Llorar en el cine es una prueba de empatía formidable que pasamos por alto: sentir el dolor de aquellos que sabemos que no existen, sumergirse en una historia inventada hasta el punto de permitir que las emociones fabricadas de quienes la interpretan permeen la pantalla y nos asalten con una intensidad y una compasión (en su sentido último: padecer con alguien) tales que nos llevan a derramar lágrimas por un artefacto que, no nos engañemos, rara vez derramaríamos por la mayoría de familiares y amigos a los que llamamos “los nuestros”. Quien les habla puede contar con los dedos de una mano de carpintero jubilado las personas por las que ha llorado tanto como por el amor mutilado de Francesca Johnson y Robert Kincaid en 'Los puentes de Madison' (1995), de Clint Eastwood. O por los amores y desamores de 'Love actually' (2003), de Richard Curtis.

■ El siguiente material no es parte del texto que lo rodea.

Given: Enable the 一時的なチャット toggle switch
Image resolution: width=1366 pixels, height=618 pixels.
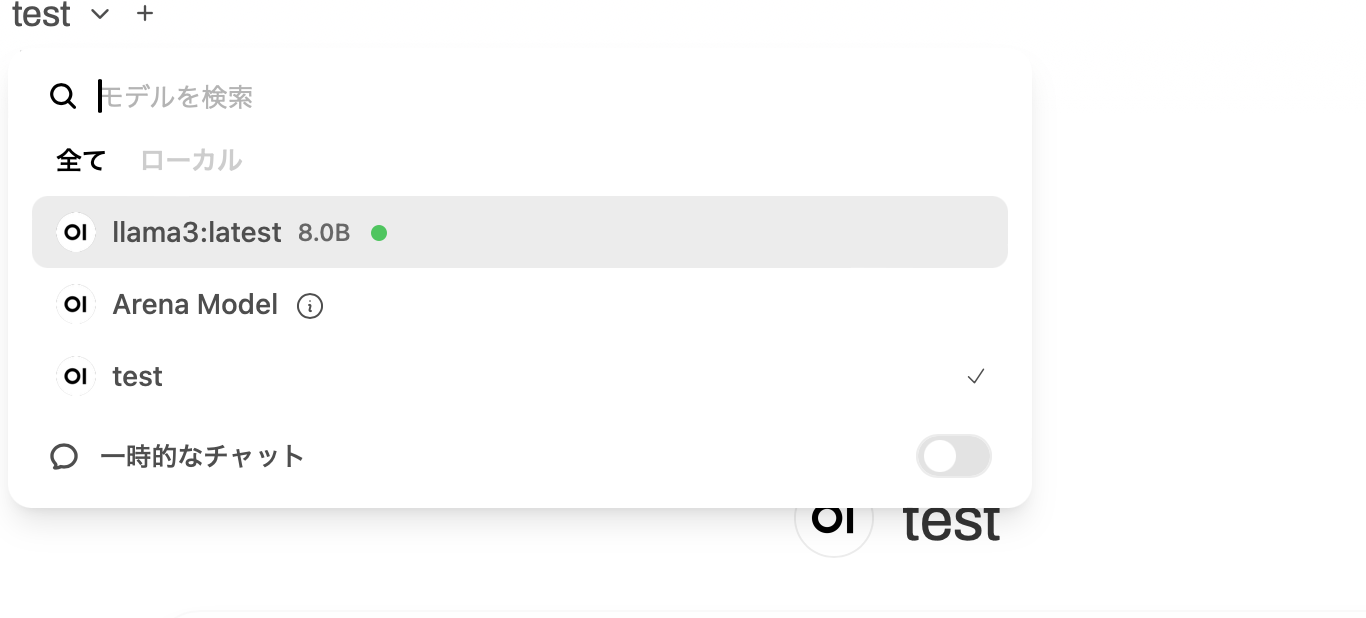Looking at the screenshot, I should coord(953,457).
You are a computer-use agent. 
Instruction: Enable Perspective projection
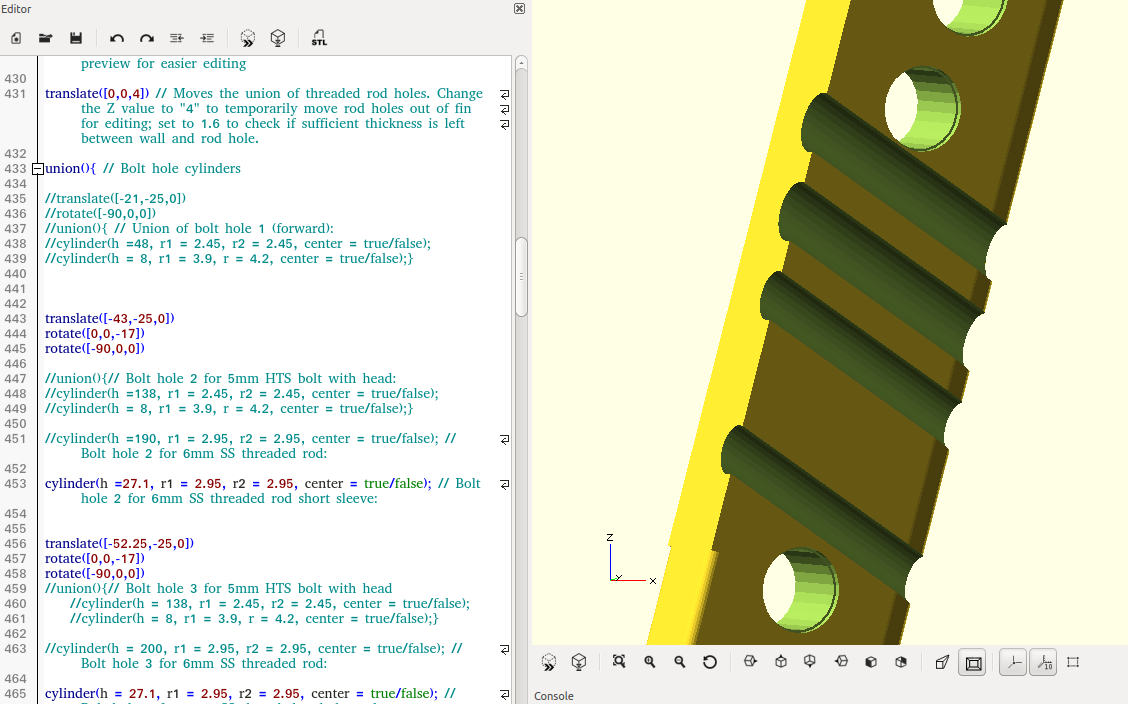(x=942, y=662)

Pero tal anomalía es aún mayor si consideramos no solo los seres de ficción, sino los seres de ficción que ni siquiera son tales, como Wilson, el balón de voleibol que se convierte en improvisado Viernes de ese Robinson Crusoe que es Chuck Nolan (Tom Hanks) en 'Náufrago' (2000), de Robert Zemeckis, y cuya pérdida es, sin ápice de ironía, una de las más desgarradoras padecidas en un patio de butacas por tres generaciones. No es confortable pensar en cuántas personas de nuestro alrededor inmediato nos harían sufrir en su desaparición el dolor de magnitud arrasadora con el que vivimos el lento alejarse flotando de una pelota blanca visto en una pantalla, a sabiendas de que, además de no ser más un balón pintado, la historia es completamente inventada. ¿Y qué dice eso de nosotros? ¿Qué somos frívolos y superficiales? ¿Que, aunque intelectualmente tengamos clara la diferencia de peso entre lo real y lo ficcional, emocionalmente somos incapaces de establecer ese mamparo que separe una cosa y la otra en nuestro catálogo de emociones?

"Lo que dice eso de nosotros es que tenemos una capacidad para la empatía descomunal"

Pues antes de que nos dejemos llevar por un pensamiento cínico, lo que dice eso de nosotros es que tenemos una capacidad para la empatía descomunal y que el progreso moral y cultural de Occidente ha ampliado su rango y su profundidad. En el hecho de que nos escandalice el genocidio de Gaza hay un elemento nuevo y un elemento antiquísimo. El inveterado es el genocidio en sí: las guerras de exterminio son tan viejas como la humanidad. Si la Guerra Civil no hubiera sido planificada como un exterminio, no habría durado tres años. Lo absolutamente noticioso, lo novísimo, es que a buena parte de la población occidental, alejada miles de kilómetros del conflicto, ese genocidio en Oriente Próximo le parece inasumible y le causa horror. Y no hay precedente histórico de tal contagio del dolor lejano y ajeno, salvo el lavatorio moral que supuso la memoria del Holocausto, pero no deja de ser un a posteriori de mala conciencia. Esa empatía es la que nos hace sentir incluso la pérdida de una pelota de voleibol.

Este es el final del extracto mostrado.